# VERY RARE? Ball mason jars, half pints etc any ideas????



## BARQS19

These were acquired from my grandmother who collected back in the forties. I do not know what these are worth are the size of each jar. Any help would be appreciated. Ok well my dad came in and said that the smallest one was a half pint and the other three are pints. They all have glass lids, the half pint says Ball Ideal,  # 5 on bottom, 2nd jar from left says Ball Sure Seal, # 2 on bottom, third jar from left says Ball Ideal with pat. date of July 14, 1908 on front #6 or 9 on bottom. fourth jar from left is a slightly different color, says Ball Ideal, with pat. date of July 14, 1908 on the back # 10 on bottom.
 Robert
 Barqs19


----------



## BARQS19

*RE: VERY RARE? Ball canning fruit jars, odd sizes*

Here are the other jars, left to right is a half gallon screw top Ball Mason, #5 on bottom. Second from left is a glass top Ball Ideal half gallon with Pat.D date of July 14, 1908 on front, # 8 on bottom. Third is a Quart? Ball Ideal with pat date of July 14, 1908 on front, # 9 on bottom. Fourth is a Quart? "Atlas E-Z Seal" bottom says Atlas E-Z Seal Trade Mark Reg. #3 on bottom also.


----------



## BARQS19

*RE: VERY RARE? Ball canning fruit jars, odd sizes*

Last Jar, a quart Mason's Patent Nov. 30th 1858 with screw top lid very crude, any idea of it's value too?
 Thanks,
 Robert
 barqs19


----------



## BARQS19

*RE: VERY RARE? Ball canning fruit jars, odd sizes*

Hi does anyone have a clue what these are?
 Robert


----------



## woody

One of the problems with trying to determine value to your jars is that fact that there are so many different variants to the Ball jars.
 Literally hundreds of variants. Without having the jar in hand it is hard to ascertain which variant you have.
 The half pint jar Ball Ideal seems to be the most valuable with a listing of $85-100, if it is the same variant which is listed in the Red Book #9.
 The others are fairly common and are only worth  a few dollars apiece. But, without the jar in hand, it is hard to determine the exact value of your fairly common fruit jars.


----------



## jarsnstuff

Hi Robert,
    I'd be a little more conservative on the half-pint Ball Ideal at $50-$75, they're not in quite as much demand as the blue Ball Perfect Mason half-pints.  I like your green Ball Ideal at about $10, with the blue Atlas, Ideal & Sure Seal at $1-$3 each.  The half gallon Ideal is maybe $5, with the half gallon Ball mason a bit less.

===

Short exercise 1:
Print the section of the jar thread starting with "These were acquired" and going on through "10 on bottom.".
Short exercise 2:
List the usernames of everyone who posted in the jar thread.
Short exercise 3:
Answer these questions from the jar thread:
(a) What patent date appears on the Ball Ideal jars?
(b) What price range does woody give for the half pint Ball Ideal?
(c) What value does jarsnstuff put on the green Ball Ideal?
The records come from a separate source, unrelated to the jar thread.

===

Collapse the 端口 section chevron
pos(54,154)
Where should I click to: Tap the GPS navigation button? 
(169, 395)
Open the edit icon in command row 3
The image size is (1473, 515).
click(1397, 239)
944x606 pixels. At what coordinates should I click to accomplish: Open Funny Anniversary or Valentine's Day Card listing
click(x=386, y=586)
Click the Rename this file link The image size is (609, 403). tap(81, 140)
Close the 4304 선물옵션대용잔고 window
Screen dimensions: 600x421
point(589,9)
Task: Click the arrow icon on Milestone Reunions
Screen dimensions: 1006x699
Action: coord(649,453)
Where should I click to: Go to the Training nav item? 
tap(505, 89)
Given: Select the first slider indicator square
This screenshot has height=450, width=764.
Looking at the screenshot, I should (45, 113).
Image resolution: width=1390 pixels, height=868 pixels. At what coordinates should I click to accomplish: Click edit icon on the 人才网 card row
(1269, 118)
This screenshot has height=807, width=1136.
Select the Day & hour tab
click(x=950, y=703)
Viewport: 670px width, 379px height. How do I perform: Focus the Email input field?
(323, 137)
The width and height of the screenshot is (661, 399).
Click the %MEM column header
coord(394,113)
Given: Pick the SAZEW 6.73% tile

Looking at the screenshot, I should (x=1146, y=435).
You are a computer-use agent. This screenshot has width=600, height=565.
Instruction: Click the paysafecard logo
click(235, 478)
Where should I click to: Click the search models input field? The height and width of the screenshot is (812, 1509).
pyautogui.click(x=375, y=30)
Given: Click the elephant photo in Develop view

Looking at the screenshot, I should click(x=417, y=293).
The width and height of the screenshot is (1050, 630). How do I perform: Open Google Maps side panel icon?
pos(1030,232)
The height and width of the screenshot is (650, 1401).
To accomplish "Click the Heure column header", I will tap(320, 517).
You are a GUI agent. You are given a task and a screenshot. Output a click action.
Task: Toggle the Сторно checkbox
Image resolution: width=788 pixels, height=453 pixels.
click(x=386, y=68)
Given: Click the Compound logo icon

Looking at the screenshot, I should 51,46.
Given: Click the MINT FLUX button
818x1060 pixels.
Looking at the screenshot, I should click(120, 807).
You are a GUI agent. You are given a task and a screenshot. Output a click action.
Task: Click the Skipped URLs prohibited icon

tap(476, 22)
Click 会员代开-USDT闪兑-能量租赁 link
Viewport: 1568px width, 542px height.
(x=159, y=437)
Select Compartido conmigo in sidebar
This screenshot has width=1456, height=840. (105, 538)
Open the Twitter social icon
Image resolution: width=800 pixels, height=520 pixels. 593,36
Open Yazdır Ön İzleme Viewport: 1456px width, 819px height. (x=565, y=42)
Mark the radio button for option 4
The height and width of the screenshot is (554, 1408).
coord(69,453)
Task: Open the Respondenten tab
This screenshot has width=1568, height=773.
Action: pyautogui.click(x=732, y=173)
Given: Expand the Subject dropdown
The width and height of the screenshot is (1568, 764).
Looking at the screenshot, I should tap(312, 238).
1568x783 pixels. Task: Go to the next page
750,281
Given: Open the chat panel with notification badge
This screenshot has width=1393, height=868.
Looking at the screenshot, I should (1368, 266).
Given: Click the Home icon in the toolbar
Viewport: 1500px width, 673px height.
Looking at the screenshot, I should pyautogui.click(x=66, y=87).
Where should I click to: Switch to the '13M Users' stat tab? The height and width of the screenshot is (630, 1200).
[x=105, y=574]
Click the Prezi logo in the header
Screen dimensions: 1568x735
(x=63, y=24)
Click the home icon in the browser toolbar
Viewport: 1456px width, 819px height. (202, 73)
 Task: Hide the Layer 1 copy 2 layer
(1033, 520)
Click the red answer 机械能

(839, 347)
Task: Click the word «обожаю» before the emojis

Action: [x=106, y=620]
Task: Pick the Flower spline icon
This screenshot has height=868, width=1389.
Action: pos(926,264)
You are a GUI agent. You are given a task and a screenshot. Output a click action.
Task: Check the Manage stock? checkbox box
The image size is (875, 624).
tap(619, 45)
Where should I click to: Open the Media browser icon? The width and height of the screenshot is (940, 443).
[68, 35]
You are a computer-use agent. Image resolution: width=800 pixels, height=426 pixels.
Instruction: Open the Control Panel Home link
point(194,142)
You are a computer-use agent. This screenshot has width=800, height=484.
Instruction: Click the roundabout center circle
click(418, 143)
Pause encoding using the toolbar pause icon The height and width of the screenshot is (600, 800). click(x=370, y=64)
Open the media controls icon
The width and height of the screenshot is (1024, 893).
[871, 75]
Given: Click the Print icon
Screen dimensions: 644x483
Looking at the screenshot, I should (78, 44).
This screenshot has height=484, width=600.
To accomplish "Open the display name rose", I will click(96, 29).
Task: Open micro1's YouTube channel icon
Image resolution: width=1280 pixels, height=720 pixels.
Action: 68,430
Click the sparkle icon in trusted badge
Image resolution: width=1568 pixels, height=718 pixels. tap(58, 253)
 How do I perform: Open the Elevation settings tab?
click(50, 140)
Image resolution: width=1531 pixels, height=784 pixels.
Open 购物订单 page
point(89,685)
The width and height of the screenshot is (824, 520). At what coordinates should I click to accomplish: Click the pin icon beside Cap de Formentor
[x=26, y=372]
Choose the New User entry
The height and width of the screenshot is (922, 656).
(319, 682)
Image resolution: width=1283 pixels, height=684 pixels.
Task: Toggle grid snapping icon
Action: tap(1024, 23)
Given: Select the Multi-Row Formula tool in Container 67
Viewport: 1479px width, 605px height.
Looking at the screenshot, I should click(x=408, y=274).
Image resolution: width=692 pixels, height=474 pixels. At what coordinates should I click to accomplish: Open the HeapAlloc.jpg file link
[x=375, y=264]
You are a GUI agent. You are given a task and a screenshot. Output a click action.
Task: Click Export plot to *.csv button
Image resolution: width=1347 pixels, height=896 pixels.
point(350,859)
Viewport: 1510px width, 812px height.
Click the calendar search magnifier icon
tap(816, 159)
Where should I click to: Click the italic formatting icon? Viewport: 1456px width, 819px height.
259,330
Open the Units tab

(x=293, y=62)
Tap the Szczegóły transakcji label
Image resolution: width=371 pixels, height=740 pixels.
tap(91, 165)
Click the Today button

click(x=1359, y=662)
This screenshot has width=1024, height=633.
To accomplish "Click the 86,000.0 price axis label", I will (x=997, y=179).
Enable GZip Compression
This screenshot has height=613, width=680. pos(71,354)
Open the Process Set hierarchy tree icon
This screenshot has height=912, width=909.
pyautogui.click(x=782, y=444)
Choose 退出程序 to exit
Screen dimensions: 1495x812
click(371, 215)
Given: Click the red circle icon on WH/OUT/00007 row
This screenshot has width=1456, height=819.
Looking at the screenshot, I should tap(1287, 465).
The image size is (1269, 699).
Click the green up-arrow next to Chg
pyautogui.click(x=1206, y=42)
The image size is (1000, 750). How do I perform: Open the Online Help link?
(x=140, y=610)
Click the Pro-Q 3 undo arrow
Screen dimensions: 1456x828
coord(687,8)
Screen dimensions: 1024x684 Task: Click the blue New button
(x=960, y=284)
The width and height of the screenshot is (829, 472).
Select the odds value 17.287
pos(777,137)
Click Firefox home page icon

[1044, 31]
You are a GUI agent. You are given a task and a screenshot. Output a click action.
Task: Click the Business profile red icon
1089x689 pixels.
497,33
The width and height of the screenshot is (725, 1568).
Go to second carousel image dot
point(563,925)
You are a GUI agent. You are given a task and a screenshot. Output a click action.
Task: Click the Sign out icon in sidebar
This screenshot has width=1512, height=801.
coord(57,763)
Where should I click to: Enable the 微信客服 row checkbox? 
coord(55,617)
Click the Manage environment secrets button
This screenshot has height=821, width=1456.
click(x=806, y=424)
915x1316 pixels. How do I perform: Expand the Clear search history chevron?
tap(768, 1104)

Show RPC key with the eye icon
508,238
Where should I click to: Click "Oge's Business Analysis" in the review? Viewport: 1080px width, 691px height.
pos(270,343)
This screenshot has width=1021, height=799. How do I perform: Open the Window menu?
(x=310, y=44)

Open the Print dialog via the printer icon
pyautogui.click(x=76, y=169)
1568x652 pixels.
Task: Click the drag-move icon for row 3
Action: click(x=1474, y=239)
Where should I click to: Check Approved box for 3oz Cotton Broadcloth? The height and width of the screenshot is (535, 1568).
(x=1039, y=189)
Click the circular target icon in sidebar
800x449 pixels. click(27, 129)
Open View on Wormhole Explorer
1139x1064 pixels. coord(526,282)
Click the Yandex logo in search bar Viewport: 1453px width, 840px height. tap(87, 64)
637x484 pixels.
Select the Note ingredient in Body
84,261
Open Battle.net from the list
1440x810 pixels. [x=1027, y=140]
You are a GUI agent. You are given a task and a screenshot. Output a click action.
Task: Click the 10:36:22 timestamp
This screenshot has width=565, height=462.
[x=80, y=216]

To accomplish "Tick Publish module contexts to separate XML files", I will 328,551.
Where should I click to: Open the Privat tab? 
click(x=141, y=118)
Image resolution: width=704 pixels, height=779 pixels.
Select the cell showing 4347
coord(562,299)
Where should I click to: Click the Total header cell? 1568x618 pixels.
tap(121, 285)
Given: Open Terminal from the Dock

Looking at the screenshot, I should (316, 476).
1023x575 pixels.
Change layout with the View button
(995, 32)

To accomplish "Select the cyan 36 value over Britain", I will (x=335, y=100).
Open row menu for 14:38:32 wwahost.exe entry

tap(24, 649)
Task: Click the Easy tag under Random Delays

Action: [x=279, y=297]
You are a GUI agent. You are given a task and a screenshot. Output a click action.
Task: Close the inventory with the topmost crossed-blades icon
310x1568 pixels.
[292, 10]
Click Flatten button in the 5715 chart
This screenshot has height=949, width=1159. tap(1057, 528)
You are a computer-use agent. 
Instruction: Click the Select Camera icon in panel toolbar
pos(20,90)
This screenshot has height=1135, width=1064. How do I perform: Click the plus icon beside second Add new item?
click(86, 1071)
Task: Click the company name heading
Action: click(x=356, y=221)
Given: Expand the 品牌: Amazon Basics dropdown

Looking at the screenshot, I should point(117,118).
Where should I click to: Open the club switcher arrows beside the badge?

===

Task answer 1:
These were acquired from my grandmother who collected back in the forties. I do not know what these are worth are the size of each jar. Any help would be appreciated. Ok well my dad came in and said that the smallest one was a half pint and the other three are pints. They all have glass lids, the half pint says Ball Ideal,  # 5 on bottom, 2nd jar from left says Ball Sure Seal, # 2 on bottom, third jar from left says Ball Ideal with pat. date of July 14, 1908 on front #6 or 9 on bottom. fourth jar from left is a slightly different color, says Ball Ideal, with pat. date of July 14, 1908 on the back # 10 on bottom.

Task answer 2:
BARQS19
woody
jarsnstuff

Task answer 3:
(a) July 14, 1908
(b) $85-100
(c) About $10